Feetbe’a sebebâ(n)
O, batıya doğru bir yol tutmuştu.
O da, (bu hikmetli ve etkili sebeplere uyarak, her konuda uygun) bir yol tuttu. (Bir sebebe, plan ve projeye tâbi olup gitti.)
Ve bu sayede, O da yaptığı her işte, doğru ve meşru araçlara başvurdu.
O da, bu sayede doğru sebep ve vesilelere, meşrû araçlara başvurarak bir hedefe yöneldi.
O da bir yol tuttu.
O da, bir yol tuttu.
O da (batıya ulaşmak için) bir yol tuttu.

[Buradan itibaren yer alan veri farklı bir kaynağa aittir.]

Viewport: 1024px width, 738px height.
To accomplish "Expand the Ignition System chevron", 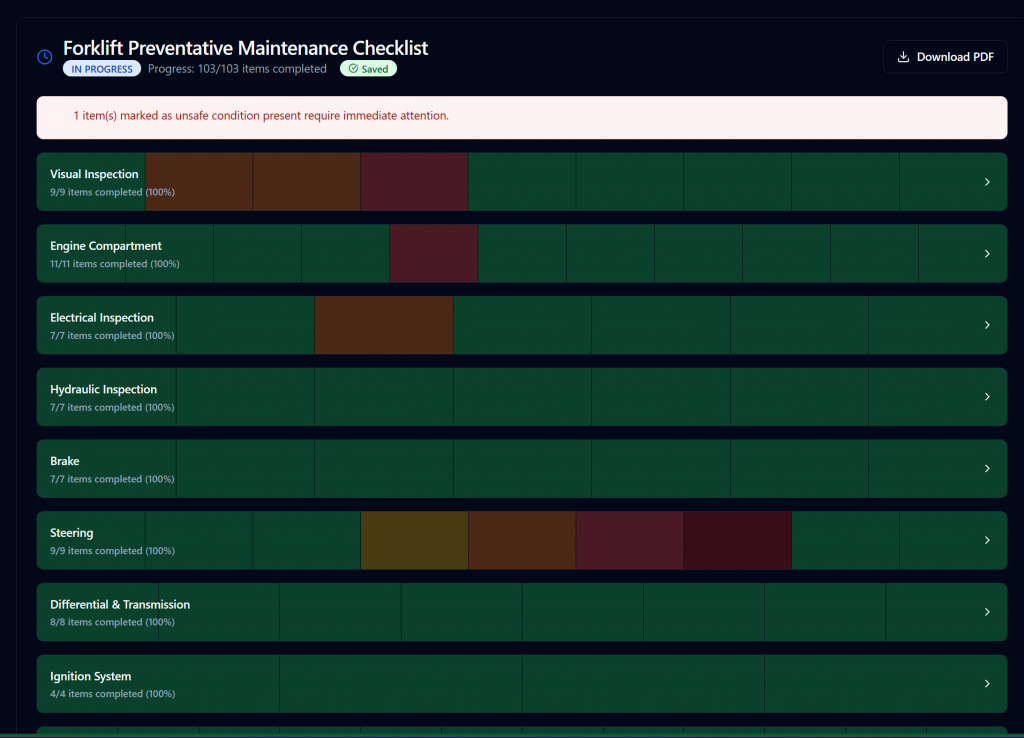I will [987, 684].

O da bir sebep ve aracın ardına (bir yola) düştü.
O da bir yol tutup gitti.
O da, uydu bu yola
84-85. Doğrusu biz, onu yeryüzünde büyük bir kudret sahibi kıldık ve ona herşey için bir sebep verdik. O da (Batı'ya gitmek için) bir yol tuttu.
O da garba doğrı yolunı ta’kîb iyledi.
O da bir yol tuttu.
O da (Batı’ya gitmek istedi ve) bir yol tuttu.
O da bir yol tutup gitti.
O da bir yol tutup gitti.
Nitekim, o bir yol izledi
Derken o da bu yollardan birini tutup gitti.
Derken bir sebebi ta'kıb etti
(Böylece) o da (kendisine bahşettiğimiz imkânlar ile batıya doğru) bir yol tuttu.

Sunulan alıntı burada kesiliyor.